On Sundays all dressed up I would go to Mrs. Scotts kindergarten class, from the time I was too little for the chairs until I was too big for the same chairs. But Mrs Scott playing those sweet Jesus songs on her upright piano nurtured me.
🎼Jesus loves the little children All the children of the world Red and yellow, black and white They are precious in his sight Jesus love the little children of the world🎼
I took it all to heart and agreed. And I left knowing Jesus loved me too.
I grew up and began to recognize prejudice and thought somebody didn’t go to Sunday school and learn Mrs. Scott’s song. When I arrived at my dorm in Denton, Texas in 1966 I found half the students were white, a quarter Mexican and the balance black. Didn’t seem to bother me. I always liked new experiences. And like Buckwheat said “The greatest adventures often start with a little bit of mischief”. So, I used my mischievous side and made friends, black, brown and white. But then it became complicated. I discovered the white people hated the brown people more than the black people. That seemed to be the pecking order in Texas.
Got kicked out of that school, Texas Woman’s University. Don’t ask! Home I went and ended up at Memphis State University. Lord the black and white thing was blatant. No more mixing at the cafeteria tables or at the dorm at TWU. Black kids on one side of the student center, white on the other. But the white side had their pecking order too, the Greeks and the Freaks. The Greeks were the fraternity and sorority kids. They were probably destined to be the future royal court of the Cotton Carnival. But guess what? They didn’t have it anymore because integration was the law of the land and God forbid you integrate Cotton Carnival.

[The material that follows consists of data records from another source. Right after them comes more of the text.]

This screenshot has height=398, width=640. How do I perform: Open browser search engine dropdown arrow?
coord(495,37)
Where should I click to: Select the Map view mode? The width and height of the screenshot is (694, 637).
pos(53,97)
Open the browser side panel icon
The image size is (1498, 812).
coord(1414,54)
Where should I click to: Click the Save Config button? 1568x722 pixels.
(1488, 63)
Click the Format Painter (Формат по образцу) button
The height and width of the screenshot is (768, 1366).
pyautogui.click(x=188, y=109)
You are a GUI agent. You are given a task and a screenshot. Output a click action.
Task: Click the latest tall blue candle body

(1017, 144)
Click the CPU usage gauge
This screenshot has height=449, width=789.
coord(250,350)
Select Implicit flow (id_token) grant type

Not sure the student center segregation was by choice but hell. You just don’t flip a switch that fast in Memphis.
Then there were the freaks. About this time, the Northern boys had the nerve to show up on campus with HAIR. These NCAA basketball loving yankees had chosen to come south for school and were bonafide tuition paying students. But who were these long haired hippy types, the establishment cried? Seems people decided to dislike them too. Lord, this was getting exhausting.
On April 4, 1968 while attempting to study in the campus library I looked up to find the librarian shaking. “Students you need to go to your home or dorm immediately. Martin Luther King has been shot and killed.
BLACK GARBAGE WORKERS LIVES MATTERED and making 65 Cents an hour to pick up garbage was unacceptable. So, Martin Luther King organized. He showed up and he was murdered. All part of the story, the history of the Memphis Garbage Strike. Memphis, my home town where I had grown up so naively to how much hate permeated. I asked the last surviving Scott in recent years , “why were we not raised prejudice?” And she said, “honey, we were all so poor during the depression, we had no reason to look down on anybody. So, that’s how you kids were raised.”
Now sing along. And imagine old Mrs. Scott banging away at her upright piano in Newport, Arkansas!
Can’t we just fuckin’ get along? I know, I just used a four letter word. Don’t tell Jesus or Mrs. Scott…R.I.P. But I learned a long time ago. Words don’t kill, hate does. I will only support a candidate of a kind nature who nurtures the good in all of us and respects all humans as equals.
Another good read here, Miss Martha! I feel the same as Janice when it comes to being there with you! One can hope that articles like this will remind folks to live from the heart…and vote from it, too. Too much is at stake here. Thank you!
I didn’t grow up in Memphis. I grew up in Philadelphia, PA. But whenever I read
Martha…I’m right there beside her. I can see, hear and taste it all!